Exclude the pictures, then repeat exactly each line from the one containing "You are a GUI" to the final line of the records that follow.

*** Data supplied Section Begins ***

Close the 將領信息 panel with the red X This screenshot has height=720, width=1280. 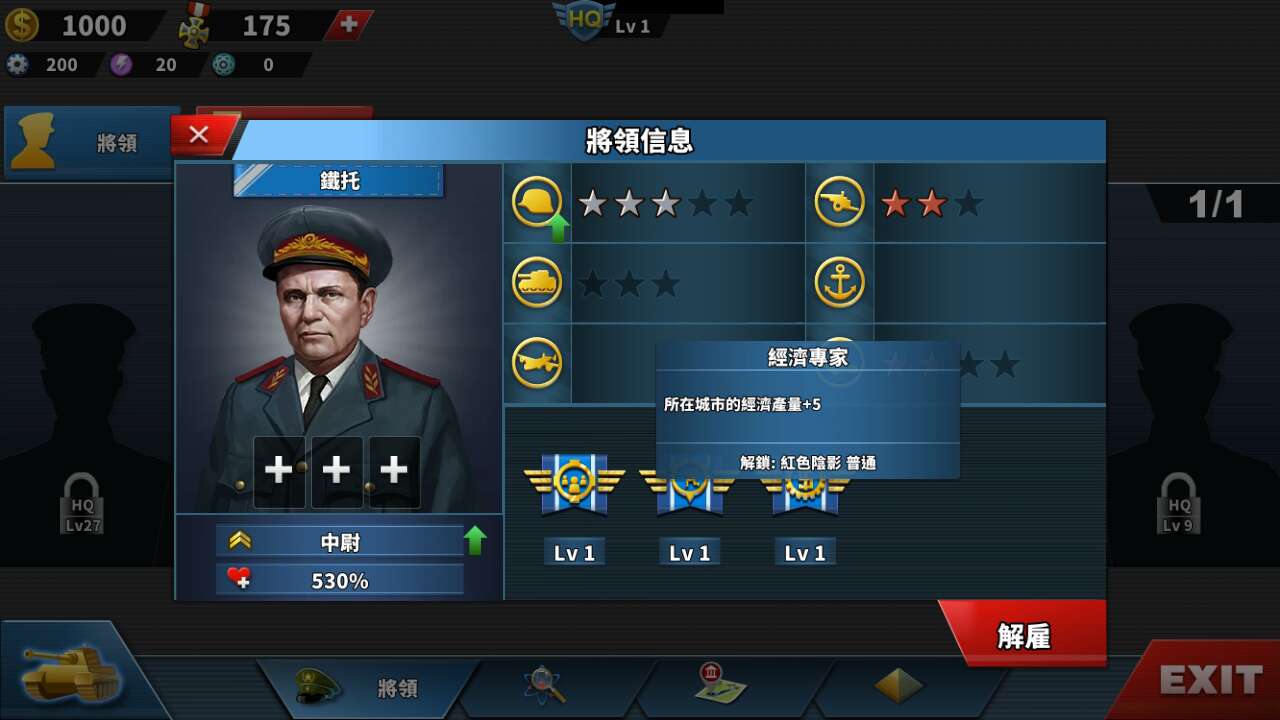tap(200, 134)
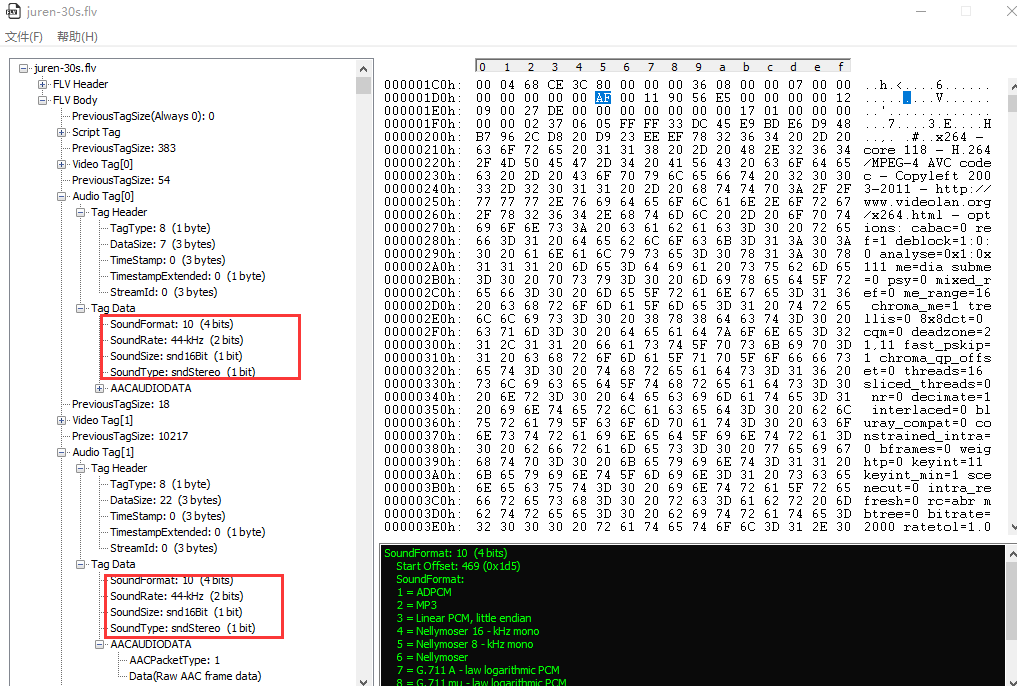Select the juren-30s.flv root tree item
1017x686 pixels.
point(64,68)
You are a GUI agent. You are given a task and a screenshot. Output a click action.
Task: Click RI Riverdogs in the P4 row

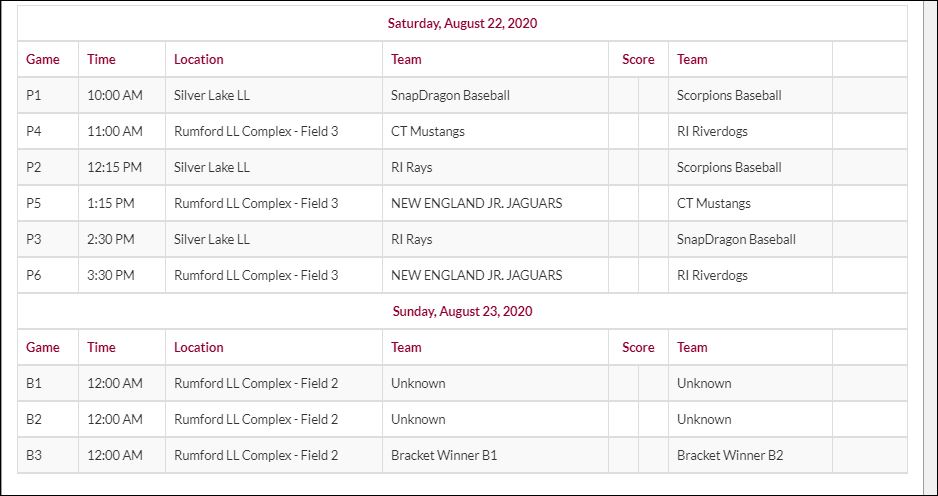[711, 131]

*** Data supplied Section Ends ***

**Result of this task:**
You are a GUI agent. You are given a task and a screenshot. Output a click action.
Task: Click RI Riverdogs in the P4 row

[711, 131]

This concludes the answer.